Gonorrhea is transmitted through sexual contact with the penis, vagina, mouth, or anus of an infected partner. Ejaculation does not have to occur for gonorrhea to be transmitted or acquired. Gonorrhea can also be spread perinatally from mother to baby during childbirth.

People who have had gonorrhea and received treatment may be reinfected if they have sexual contact with a person infected with gonorrhea.

Who is at risk for gonorrhea?

Any sexually active person can be infected with gonorrhea.
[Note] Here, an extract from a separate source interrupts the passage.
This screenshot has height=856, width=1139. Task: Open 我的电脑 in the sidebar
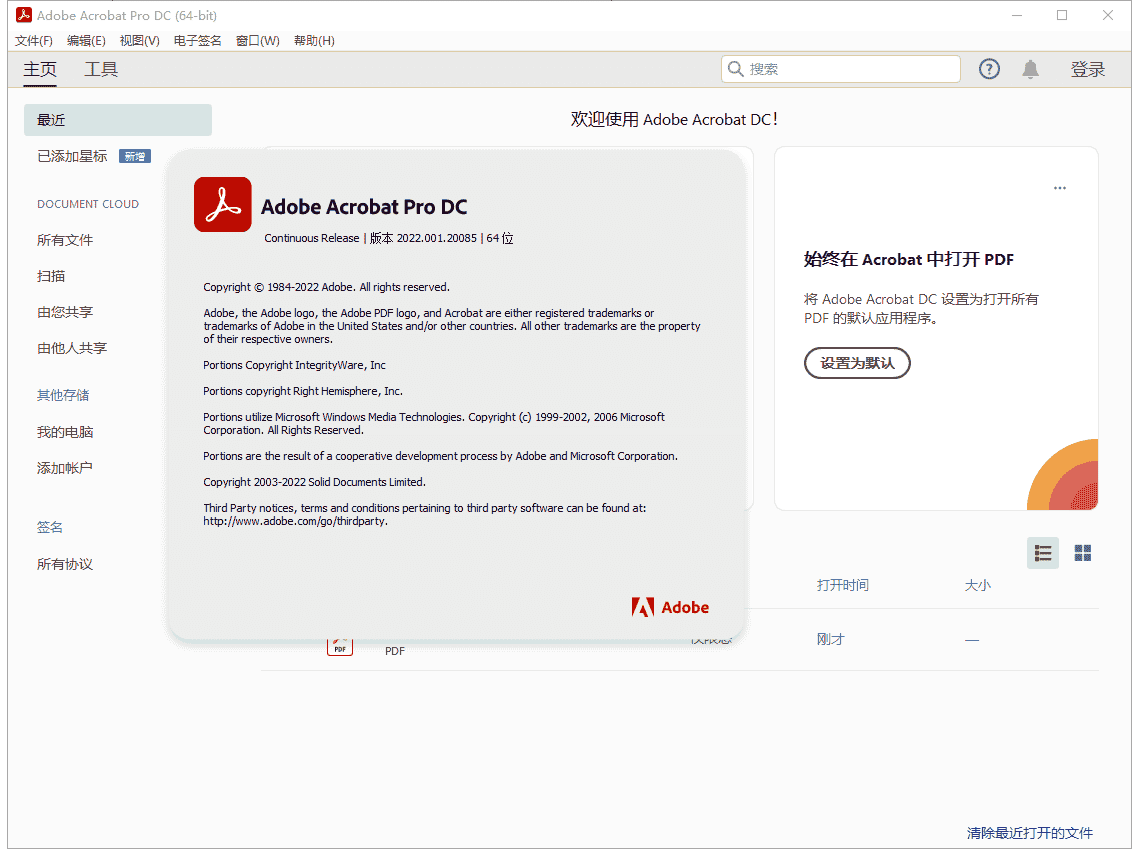(65, 432)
In the United States, the highest reported rates of infection are among sexually active teenagers, young adults, and African Americans 2.
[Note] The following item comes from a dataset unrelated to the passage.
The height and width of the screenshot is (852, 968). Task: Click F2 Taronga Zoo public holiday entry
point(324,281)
What are the signs and symptoms of gonorrhea?

Many men with gonorrhea are asymptomatic 3, 4. When present, signs and symptoms of urethral infection in men include dysuria or a white, yellow, or green urethral discharge that usually appears one to fourteen days after infection 5. In cases where urethral infection is complicated by epididymitis, men with gonorrhea may also complain of testicular or scrotal pain.
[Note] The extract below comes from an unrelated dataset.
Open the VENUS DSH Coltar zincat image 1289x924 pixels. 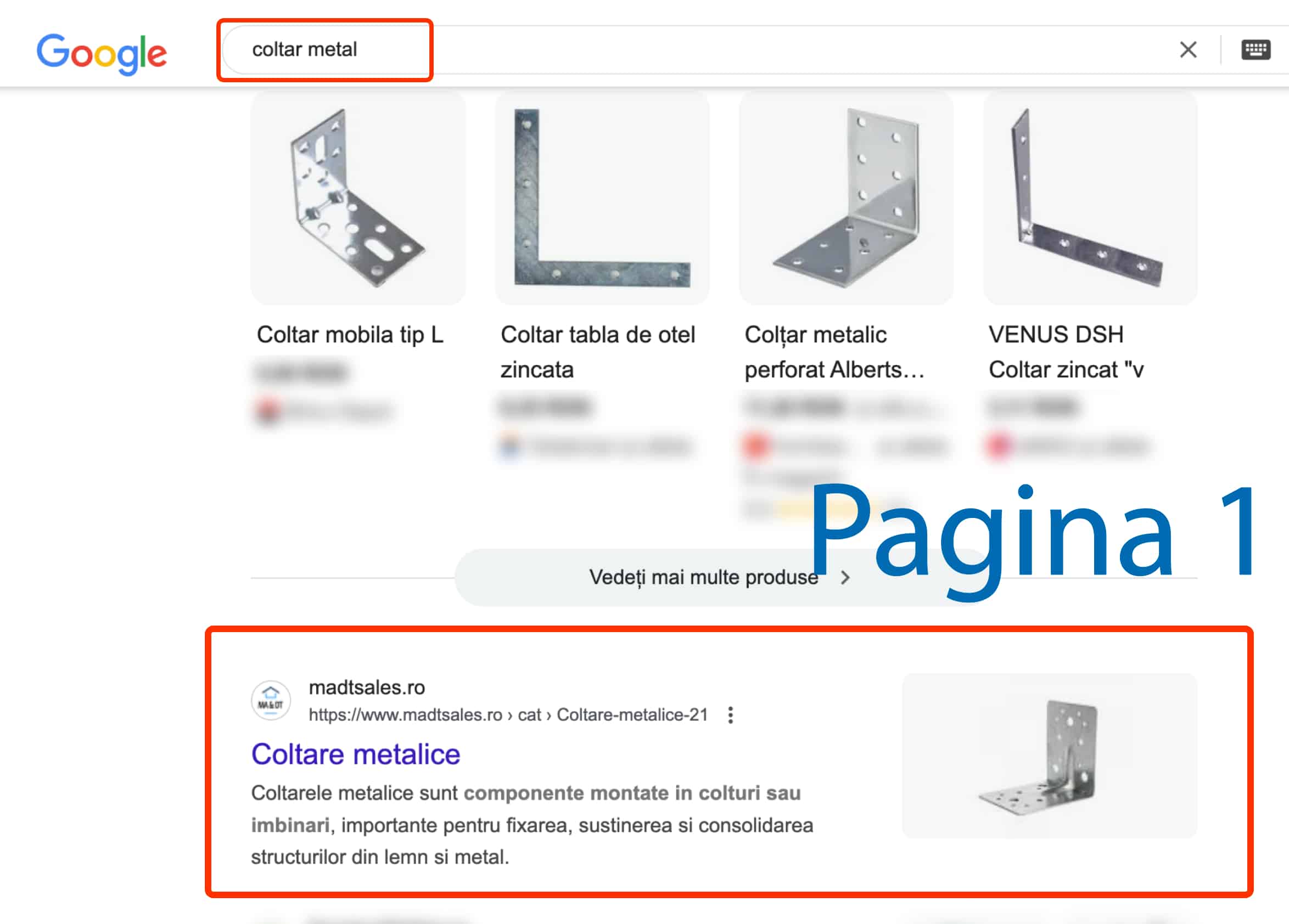[x=1090, y=198]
Most women with gonorrhea are asymptomatic 6, 7. Even when a woman has symptoms, they are often so mild and nonspecific that they are mistaken for a bladder or vaginal infection 8, 9. The initial symptoms and signs in women include dysuria, increased vaginal discharge, or vaginal bleeding between periods. Women with gonorrhea are at risk of developing serious complications from the infection, regardless of the presence or severity of symptoms.

Symptoms of rectal infection in both men and women may include discharge, anal itching, soreness, bleeding, or painful bowel movements 10. Rectal infection also may be asymptomatic. Pharyngeal infection may cause a sore throat, but usually is asymptomatic 11, 12.

What are the complications of gonorrhea?

Untreated gonorrhea can cause serious and permanent health problems in both women and men.

In women, gonorrhea can spread into the uterus or fallopian tubes and cause pelvic inflammatory disease (PID). The symptoms may be quite mild or can be very severe and can include abdominal pain and fever 13. PID can lead to internal abscesses and chronic pelvic pain. PID can also damage the fallopian tubes enough to cause infertility or increase the risk of ectopic pregnancy.

In men, gonorrhea may be complicated by epididymitis. In rare cases, this may lead to infertility 14.

If left untreated, gonorrhea can also spread to the blood and cause disseminated gonococcal infection (DGI). DGI is usually characterized by arthritis, tenosynovitis, and/or dermatitis 15. This condition can be life threatening.

What about gonorrhea and HIV?

Untreated gonorrhea can increase a person’s risk of acquiring or transmitting HIV, the virus that causes AIDS 16.

How does gonorrhea affect a pregnant woman and her baby?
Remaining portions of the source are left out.